### YOUR TASKS:
[A] Answer these questions about the Heros amplifier passage:
(i) How much does the Heros weigh?
(ii) What kind of rectifier diodes does the output-stage power supply use?
(iii) How much power does the Heros consume for 100-watt output?
[B] Retype the Heros amplifier passage word for word, starting with "Thrax and Magico" and going on through "is unexpectedly green.".
[C] Can you continue the Heros amplifier passage from its last sentence?

### TEXT PASSAGE:
========
Heros. This 30kg heavy 100-watt into both 8Ω and 4Ω monaural design marries a CSS-loaded single 5687 twin triode with grounded cathodes for differential voltage gain to a cascaded Jfet/Mosfet current buffer. This creates fully differential signal processing between phase-splitting input transformer and push/pull summing output transformer from Plitron's toroidal 4144-00 range. It floats the entire gain circuitry for full immunity from outside interference. The output-stage power supply exploits the latest in silicon-carbide rectifier diodes to keep constant noise-free voltage on the Ixys power Fets. The massive enclosure with its internal subdivisions for different sub circuits acts as a singular monolithic heat sink to dissipate class A heat whilst doubling as resonance-suppressing platform.

Thrax and Magico at HighEnd Munich 2012

Besides the expected single pair of speaker terminals on the back there are three small switches for the XLR/RCA inputs, hi/lo gain as 2/4V input sensitivity and two transformer taps which show about 0.4Ω for the 8Ω tap and slightly less for the 4Ω tap. Even for a rarer hybrid the Heros still manages to carve out its very own path. This is most unexpected with the output transformer. Aside from the famous autoformers which McIntosh use, an output transformer is a rare sight behind transistor output stages since their native low output impedance doesn't require down conversion by magnetics. Aside from isolation, Rumen also cited far higher efficiency for their class A output stage. 230-watt power consumption for 100-watt output is unexpectedly green.
========
[Collected data]

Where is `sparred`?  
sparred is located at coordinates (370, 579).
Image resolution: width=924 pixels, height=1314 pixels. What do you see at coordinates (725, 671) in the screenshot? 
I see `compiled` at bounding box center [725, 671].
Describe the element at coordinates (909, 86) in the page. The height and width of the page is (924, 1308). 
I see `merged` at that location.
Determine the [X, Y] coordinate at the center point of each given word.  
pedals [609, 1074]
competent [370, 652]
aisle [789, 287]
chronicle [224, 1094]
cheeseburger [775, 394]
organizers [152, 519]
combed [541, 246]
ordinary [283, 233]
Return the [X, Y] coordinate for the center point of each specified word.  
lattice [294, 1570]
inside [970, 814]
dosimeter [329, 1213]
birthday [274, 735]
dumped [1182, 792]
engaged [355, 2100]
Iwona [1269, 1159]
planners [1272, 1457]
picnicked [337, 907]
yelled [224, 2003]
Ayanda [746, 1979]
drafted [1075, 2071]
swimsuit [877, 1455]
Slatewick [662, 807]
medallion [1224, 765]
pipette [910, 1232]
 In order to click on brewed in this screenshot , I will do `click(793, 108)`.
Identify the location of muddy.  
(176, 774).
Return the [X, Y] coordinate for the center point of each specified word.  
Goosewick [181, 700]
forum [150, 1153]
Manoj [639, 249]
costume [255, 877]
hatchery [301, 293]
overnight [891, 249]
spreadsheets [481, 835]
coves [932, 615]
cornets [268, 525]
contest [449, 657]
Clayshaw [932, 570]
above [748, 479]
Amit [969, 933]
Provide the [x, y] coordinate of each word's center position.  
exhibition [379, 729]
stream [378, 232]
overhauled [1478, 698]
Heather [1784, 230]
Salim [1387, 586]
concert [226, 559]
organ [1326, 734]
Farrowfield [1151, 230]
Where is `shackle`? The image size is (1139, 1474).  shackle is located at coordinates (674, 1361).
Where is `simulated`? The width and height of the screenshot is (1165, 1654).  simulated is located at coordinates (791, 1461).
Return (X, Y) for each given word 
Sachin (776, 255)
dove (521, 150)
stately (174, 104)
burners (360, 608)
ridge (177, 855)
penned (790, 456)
========
### RESPONSES BY ITEM NUMBER:
[A]
(i) 30kg
(ii) Silicon-carbide rectifier diodes
(iii) 230 watts

[B]
Thrax and Magico at HighEnd Munich 2012

Besides the expected single pair of speaker terminals on the back there are three small switches for the XLR/RCA inputs, hi/lo gain as 2/4V input sensitivity and two transformer taps which show about 0.4Ω for the 8Ω tap and slightly less for the 4Ω tap. Even for a rarer hybrid the Heros still manages to carve out its very own path. This is most unexpected with the output transformer. Aside from the famous autoformers which McIntosh use, an output transformer is a rare sight behind transistor output stages since their native low output impedance doesn't require down conversion by magnetics. Aside from isolation, Rumen also cited far higher efficiency for their class A output stage. 230-watt power consumption for 100-watt output is unexpectedly green.

[C]
Thrax and Wilson at HighEnd Munich 2010

"Apart from the output stage, practically nothing else consumes power. The driver and logic circuits run on 3-4 watts, the Jfet has a very low voltage drop and the Mosfet is a depletion-mode device. Hence we swing 96% of the power supply's voltage. Our efficiency is as good as it gets from this arrangement or about 45% (we lose 2% from the output transformer's resistance)." The amps' name derives from Heros Karabazmos, an ancient god of the underworld usually depicted as a horseman slaying a beast with a spear to be the likely precursor of St. George.


Extrapolating from the above gets us at another Thrax statement. "A few other audio companies compete with us on sound. Nobody does on silence." What Rumen & team consider their decisive difference—what silence signifies—is pursued with transformer coupling on all inputs and outputs and maximally filtered regulated power supplies. Meanwhile the actual signal-path circuitry is kept as simple as possible. This reflects in a single stage for the preamp and the absence of reconstruction filter, buffering or I/V conversion stages in the DAC. Those who believe that power supplies make 90% of the final sound will applaud. Likewise those who believe that additional gain stages create higher-order distortion products. Another takeaway from the specs is low source gain and low amplifier input sensitivity. At 1V the Maximinus outputs half the industry standard. Many balanced sources deliver 4V or more. The Heros is switchable between 2/4V. Most modern amps reach full output at 1V or less. Coupled to high source gain, high amplifier input sensitivity usualy 'overloads' a preamp's volume control range to go from mute to too loud in a few clicks. Here the transformer volume of the Dionysos is limited to 23 steps below unity gain. Just how would this manifest without its stable mates whose specifications are naturally copasetic with the Thrax preamp?